Directive —
Pull out each line below that contains the string "accomplish" and copy it. Case matters.

[Items from a dataset]

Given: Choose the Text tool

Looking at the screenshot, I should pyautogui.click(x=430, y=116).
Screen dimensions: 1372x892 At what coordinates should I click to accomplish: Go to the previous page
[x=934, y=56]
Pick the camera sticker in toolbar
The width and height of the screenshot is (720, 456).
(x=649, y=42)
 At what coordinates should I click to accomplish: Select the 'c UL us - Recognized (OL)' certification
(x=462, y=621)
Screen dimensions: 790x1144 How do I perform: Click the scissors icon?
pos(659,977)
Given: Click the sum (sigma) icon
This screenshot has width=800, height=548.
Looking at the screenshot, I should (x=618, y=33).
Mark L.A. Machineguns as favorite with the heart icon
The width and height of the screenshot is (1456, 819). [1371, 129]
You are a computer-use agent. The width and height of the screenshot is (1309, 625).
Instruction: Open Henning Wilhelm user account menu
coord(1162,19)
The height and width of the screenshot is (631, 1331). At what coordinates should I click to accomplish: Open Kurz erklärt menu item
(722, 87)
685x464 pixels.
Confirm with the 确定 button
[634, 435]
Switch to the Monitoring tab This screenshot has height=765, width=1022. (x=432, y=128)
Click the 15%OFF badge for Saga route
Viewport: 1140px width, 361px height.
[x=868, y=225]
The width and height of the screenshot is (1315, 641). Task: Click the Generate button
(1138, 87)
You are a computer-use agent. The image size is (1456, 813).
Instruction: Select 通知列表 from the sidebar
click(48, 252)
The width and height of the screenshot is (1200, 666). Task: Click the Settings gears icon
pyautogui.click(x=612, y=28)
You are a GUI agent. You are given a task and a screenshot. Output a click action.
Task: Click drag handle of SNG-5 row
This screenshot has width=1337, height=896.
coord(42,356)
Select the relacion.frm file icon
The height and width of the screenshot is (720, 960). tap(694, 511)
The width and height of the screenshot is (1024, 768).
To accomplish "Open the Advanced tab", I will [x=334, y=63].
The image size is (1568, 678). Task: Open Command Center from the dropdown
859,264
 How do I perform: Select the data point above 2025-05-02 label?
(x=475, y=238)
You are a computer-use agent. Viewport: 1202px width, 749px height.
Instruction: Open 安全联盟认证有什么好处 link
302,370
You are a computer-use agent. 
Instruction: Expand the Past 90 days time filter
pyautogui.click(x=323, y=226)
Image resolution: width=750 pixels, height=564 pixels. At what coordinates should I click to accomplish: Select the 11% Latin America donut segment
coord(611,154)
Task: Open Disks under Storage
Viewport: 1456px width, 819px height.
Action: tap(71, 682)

Complete answer —
Screen dimensions: 1372x892 At what coordinates should I click to accomplish: Go to the previous page
 At what coordinates should I click to accomplish: Select the 'c UL us - Recognized (OL)' certification
The height and width of the screenshot is (631, 1331). At what coordinates should I click to accomplish: Open Kurz erklärt menu item
To accomplish "Open the Advanced tab", I will [x=334, y=63].
Image resolution: width=750 pixels, height=564 pixels. At what coordinates should I click to accomplish: Select the 11% Latin America donut segment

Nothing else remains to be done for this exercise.